No se trata solo de dar o regalar a aquel que no tenga, se trata de entender que, si como fin “todos estamos mejor”, como consecuencia a “todos nos ira mejor”. Este concepto ha evolucionado en el tiempo a una mayor generalización de las políticas de seguridad social implementadas en la mayoría de los países, por logro de la sociedad o por conveniencia al modelo económico vigente ya sea una economía de mercado, social o solidaria, pero siempre influenciados por una injerencia política. Así mismo el sector productivo y la fuerza laboral han empezado a darse cuenta de que el hacerlo bien, de manera justa y solidaria genera buenos resultados y valor para todas las partes.

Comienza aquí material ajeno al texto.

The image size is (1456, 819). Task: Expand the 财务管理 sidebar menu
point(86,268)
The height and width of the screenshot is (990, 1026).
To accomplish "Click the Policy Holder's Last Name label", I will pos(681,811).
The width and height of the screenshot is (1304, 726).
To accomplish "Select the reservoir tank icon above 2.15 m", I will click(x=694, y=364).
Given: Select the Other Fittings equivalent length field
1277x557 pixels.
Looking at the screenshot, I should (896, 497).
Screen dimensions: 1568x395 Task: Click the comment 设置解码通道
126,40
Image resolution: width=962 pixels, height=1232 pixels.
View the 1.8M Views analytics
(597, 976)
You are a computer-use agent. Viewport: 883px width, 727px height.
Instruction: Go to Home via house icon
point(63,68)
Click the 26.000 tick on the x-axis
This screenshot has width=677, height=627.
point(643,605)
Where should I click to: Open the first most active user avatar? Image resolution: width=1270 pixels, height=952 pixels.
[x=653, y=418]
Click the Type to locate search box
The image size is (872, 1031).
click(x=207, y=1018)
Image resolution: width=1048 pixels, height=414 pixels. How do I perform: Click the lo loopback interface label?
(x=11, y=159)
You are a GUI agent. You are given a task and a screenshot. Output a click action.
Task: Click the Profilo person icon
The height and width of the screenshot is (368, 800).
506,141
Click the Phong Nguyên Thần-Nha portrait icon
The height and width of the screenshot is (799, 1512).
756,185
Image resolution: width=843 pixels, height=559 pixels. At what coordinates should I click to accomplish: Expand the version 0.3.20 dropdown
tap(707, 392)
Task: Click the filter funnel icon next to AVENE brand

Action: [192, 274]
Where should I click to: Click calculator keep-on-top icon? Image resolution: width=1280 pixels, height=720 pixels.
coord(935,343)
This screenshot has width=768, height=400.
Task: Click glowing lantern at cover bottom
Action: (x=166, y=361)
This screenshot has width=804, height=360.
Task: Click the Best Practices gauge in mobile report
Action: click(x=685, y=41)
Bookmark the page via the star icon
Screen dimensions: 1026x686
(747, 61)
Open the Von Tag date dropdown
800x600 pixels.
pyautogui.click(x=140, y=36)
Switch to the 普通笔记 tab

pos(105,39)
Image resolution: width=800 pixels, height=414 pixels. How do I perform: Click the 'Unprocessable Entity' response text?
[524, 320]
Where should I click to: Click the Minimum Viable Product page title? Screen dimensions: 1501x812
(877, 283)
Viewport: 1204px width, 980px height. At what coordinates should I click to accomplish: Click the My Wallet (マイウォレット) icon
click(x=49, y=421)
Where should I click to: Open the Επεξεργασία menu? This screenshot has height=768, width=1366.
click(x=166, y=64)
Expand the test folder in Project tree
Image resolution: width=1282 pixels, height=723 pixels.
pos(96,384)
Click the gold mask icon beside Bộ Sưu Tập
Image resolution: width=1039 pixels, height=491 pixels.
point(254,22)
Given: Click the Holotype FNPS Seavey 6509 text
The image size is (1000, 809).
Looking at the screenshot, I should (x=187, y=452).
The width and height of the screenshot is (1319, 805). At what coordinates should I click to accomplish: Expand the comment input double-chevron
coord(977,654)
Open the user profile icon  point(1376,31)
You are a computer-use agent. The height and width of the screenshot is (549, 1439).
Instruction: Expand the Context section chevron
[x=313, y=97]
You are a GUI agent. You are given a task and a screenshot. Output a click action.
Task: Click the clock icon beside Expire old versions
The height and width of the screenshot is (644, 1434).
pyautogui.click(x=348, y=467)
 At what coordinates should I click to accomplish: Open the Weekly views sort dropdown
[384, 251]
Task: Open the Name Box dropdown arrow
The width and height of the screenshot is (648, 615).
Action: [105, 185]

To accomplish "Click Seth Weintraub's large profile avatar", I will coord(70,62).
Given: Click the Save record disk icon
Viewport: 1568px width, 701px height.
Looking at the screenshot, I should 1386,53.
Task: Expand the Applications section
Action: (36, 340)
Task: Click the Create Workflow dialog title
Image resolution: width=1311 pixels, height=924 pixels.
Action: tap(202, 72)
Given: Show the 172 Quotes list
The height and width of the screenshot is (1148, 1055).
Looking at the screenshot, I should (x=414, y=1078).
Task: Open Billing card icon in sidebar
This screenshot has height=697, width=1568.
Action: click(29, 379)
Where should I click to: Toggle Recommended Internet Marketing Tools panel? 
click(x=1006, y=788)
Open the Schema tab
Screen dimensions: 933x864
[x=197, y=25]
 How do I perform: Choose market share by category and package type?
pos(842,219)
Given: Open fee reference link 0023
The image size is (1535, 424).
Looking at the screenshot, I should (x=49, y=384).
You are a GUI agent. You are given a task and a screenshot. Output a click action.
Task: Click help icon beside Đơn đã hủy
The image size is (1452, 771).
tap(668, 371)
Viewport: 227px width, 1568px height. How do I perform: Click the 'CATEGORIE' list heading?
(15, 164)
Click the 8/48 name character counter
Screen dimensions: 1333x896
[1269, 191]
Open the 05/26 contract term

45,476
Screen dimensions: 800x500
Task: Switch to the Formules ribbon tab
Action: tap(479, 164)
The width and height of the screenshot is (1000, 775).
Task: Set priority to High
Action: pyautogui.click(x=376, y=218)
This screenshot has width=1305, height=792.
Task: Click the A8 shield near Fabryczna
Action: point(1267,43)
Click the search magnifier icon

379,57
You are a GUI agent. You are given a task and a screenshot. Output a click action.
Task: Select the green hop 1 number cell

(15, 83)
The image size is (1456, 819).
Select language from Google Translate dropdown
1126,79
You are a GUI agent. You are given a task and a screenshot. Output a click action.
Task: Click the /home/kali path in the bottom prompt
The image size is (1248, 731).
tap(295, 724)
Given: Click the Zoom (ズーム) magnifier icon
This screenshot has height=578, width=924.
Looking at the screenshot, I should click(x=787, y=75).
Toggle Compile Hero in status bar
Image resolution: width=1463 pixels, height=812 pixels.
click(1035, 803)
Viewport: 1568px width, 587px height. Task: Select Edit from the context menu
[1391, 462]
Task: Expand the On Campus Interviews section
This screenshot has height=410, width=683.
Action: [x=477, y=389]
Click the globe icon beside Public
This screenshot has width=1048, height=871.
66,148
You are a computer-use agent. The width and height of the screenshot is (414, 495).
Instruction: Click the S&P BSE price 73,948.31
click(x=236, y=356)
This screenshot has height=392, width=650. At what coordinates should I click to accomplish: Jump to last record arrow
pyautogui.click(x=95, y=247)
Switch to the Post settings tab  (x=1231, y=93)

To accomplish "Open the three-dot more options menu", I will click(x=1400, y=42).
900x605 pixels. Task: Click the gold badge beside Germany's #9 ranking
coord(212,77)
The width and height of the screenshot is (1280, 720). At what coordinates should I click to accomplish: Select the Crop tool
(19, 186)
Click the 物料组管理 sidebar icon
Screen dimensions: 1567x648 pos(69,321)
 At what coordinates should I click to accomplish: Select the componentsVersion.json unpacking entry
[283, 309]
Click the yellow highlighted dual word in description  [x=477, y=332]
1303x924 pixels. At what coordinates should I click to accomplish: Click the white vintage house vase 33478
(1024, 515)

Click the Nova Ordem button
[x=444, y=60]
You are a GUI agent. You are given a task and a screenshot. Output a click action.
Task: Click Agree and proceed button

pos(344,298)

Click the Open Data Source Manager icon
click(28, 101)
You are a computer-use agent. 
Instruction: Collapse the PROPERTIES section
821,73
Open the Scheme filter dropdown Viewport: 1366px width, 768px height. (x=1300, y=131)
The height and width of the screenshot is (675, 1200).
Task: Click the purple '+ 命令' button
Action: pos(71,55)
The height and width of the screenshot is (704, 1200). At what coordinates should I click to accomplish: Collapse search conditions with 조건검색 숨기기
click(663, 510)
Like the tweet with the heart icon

Es el momento de reforzar la llamada innovación social en las empresas, un concepto que podría definirse como: “El encontrar nuevas formas de satisfacer las necesidades sociales, que no están adecuadamente cubiertas por el mercado o el sector público… o en producir los cambios de comportamiento necesarios para resolver los grandes retos de la sociedad, capacitando y generando nuevas relaciones y modelos de colaboración con la ciudadanía”.
La economía solidaria o economía de la solidaridad es la búsqueda teórica y práctica de formas alternativas y/o complementarias de hacer economía, basadas en la solidaridad, el trabajo conjunto, la ayuda mutua y el beneficio común.
El principio fundamental de la economía de la solidaridad es la introducción de niveles crecientes y cualitativamente superiores de cooperación en las actividades de las organizaciones e instituciones económicas, tanto a nivel de las empresas y los mercados, como de las políticas públicas. Esto incrementa la eficiencia micro y macroeconómica, generando valor económico a las empresas y al estado y un conjunto de beneficios sociales y culturales que favorecen a toda la sociedad. No es solo cuestionarse qué hacer con las utilidades institucionales sino de preguntarse cómo se obtienen estas y así efectuar, de la mejor manera, una aportación de valor al bien común.